Noruega está en octavos del Mundial 2026 y tiene al mundo hablando, tanto de su fútbol como de cómo celebra sus goles. La victoria 3-2 sobre Senegal, este martes, dejó al seleccionado escandinavo liderando el Grupo I con seis puntos y la clasificación asegurada.

Erling Haaland fue el protagonista del partido. El delantero del Manchester City, referente del fútbol europeo en los últimos años, convirtió en dos ocasiones y sostuvo al equipo cuando Senegal intentó voltear el marcador. Los africanos acortaron distancias dos veces y pusieron en tensión el tramo final, pero Noruega aguantó.

El resultado importa. Pero lo que más circula en redes sociales tiene otra forma: los jugadores noruegos alineándose después de cada gol, con los brazos moviéndose en sincronía hacia adelante, como si remaran un drakkar, la embarcación de madera de los antiguos pueblos vikingos del norte de Europa. El ritual nació dentro del camarín durante la preparación para el torneo y en pocas semanas se transformó en el festejo más reconocible del Mundial.

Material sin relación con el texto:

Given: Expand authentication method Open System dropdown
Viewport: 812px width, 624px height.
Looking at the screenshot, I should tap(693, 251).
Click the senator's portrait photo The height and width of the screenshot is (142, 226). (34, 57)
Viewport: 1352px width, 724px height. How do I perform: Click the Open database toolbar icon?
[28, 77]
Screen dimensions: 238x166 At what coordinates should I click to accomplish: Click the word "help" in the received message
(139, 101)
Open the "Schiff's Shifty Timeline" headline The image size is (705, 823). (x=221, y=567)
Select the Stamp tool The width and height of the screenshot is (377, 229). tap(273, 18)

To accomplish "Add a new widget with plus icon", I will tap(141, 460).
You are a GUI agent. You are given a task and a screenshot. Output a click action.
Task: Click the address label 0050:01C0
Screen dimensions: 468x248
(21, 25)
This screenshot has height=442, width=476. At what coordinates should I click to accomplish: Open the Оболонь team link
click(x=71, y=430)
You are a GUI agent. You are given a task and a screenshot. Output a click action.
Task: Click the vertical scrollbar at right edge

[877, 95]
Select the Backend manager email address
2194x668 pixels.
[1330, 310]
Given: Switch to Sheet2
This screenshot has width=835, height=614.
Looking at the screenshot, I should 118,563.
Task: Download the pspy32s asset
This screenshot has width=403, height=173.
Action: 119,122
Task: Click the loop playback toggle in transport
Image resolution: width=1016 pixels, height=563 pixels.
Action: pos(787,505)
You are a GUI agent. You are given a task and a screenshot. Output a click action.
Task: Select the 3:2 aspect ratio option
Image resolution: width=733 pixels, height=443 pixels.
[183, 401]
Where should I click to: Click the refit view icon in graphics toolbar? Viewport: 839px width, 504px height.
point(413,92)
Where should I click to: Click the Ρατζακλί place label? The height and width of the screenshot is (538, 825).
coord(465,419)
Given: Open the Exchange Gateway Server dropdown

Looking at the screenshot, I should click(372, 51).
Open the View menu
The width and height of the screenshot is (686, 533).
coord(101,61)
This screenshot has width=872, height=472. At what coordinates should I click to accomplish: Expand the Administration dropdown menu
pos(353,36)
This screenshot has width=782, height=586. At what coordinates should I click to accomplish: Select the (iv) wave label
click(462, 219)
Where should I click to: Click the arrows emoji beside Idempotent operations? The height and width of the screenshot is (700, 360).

Martin Odegaard, capitán del seleccionado y figura del Arsenal de la Premier League inglesa, encabeza la celebración. La idea apunta al núcleo de la identidad noruega: la conexión histórica con el mar, con las expediciones vikingas, con el sentido colectivo de un país que cuando compite en el máximo escenario del fútbol no lo hace por partes, sino todo junto.

Noruega define su rival de octavos al cierre de la fase de grupos. Los escandinavos avanzan líderes del Grupo I con seis puntos, con Haaland como su artillero principal y el 'Remo Vikingo' como su sello de identidad en este Mundial.